§ What the task asks: Below are entries. Copy exactly the lines running from the line that holds "Task: Click sort" to the line that holds "Given: Click the", with both ends included.

Data excerpts
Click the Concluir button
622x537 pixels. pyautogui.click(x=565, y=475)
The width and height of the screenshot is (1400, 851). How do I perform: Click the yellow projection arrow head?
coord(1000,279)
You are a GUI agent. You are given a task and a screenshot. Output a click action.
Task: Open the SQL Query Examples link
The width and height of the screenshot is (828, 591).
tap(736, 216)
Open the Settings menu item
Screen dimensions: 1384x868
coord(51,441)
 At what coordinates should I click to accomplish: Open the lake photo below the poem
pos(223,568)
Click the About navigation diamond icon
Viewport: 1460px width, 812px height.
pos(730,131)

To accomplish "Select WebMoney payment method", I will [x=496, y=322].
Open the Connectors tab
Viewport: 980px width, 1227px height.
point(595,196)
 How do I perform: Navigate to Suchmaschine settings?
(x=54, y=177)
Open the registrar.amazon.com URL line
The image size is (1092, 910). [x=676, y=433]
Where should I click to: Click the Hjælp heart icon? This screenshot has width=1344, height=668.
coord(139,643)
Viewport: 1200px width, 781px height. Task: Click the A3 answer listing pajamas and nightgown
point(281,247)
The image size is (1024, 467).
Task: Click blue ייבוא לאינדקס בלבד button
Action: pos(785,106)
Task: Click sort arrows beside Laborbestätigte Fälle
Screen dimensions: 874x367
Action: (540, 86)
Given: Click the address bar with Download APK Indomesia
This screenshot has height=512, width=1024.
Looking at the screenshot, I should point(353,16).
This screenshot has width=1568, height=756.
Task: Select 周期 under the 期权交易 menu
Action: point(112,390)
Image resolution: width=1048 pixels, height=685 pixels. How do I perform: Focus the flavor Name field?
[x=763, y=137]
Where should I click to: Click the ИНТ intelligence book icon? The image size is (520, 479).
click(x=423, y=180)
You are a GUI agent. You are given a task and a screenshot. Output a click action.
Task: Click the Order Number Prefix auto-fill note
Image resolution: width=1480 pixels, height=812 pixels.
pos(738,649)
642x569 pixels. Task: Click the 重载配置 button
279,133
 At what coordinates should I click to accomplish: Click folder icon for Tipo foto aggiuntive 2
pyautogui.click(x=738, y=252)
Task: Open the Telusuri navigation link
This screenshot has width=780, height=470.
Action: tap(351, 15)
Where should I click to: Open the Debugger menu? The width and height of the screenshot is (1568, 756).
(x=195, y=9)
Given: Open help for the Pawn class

§ Exercise solution:
Task: Click sort arrows beside Laborbestätigte Fälle
Screen dimensions: 874x367
Action: (540, 86)
Given: Click the address bar with Download APK Indomesia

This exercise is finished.